(Stored items)
────────────────────────────────────────

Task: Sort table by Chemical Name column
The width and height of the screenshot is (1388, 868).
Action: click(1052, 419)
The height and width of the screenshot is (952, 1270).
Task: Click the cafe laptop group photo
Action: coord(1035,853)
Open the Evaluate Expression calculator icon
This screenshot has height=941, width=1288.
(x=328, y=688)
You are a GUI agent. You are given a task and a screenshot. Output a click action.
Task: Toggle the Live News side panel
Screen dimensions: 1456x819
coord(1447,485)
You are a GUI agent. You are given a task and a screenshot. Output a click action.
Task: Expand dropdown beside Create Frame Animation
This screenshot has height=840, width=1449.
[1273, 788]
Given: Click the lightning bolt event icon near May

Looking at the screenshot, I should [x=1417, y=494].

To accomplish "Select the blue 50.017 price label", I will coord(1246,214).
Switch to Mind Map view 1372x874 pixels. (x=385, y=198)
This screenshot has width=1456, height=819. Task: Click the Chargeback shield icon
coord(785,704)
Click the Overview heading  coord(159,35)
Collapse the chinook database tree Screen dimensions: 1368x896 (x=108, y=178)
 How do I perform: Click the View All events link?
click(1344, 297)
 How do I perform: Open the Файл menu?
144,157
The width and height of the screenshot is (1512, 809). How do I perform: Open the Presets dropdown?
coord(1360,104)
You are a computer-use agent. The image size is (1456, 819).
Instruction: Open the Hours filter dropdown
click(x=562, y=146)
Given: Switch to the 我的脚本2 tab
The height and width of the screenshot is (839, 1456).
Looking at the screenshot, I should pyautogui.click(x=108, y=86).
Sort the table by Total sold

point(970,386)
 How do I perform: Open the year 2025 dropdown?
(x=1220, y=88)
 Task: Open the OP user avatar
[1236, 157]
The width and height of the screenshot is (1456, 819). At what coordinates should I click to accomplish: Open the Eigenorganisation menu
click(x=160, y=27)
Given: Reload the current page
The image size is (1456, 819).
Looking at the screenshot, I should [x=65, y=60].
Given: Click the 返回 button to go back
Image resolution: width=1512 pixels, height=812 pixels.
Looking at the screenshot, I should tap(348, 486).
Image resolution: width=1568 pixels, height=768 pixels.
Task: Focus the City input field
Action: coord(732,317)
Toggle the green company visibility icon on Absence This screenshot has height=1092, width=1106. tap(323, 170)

────────────────────────────────────────

**What the exercise asks**. From the entries above, copy every line where the word "Toggle" shows up.

**Result for this task**.
Task: Toggle the Live News side panel
Toggle the green company visibility icon on Absence This screenshot has height=1092, width=1106. tap(323, 170)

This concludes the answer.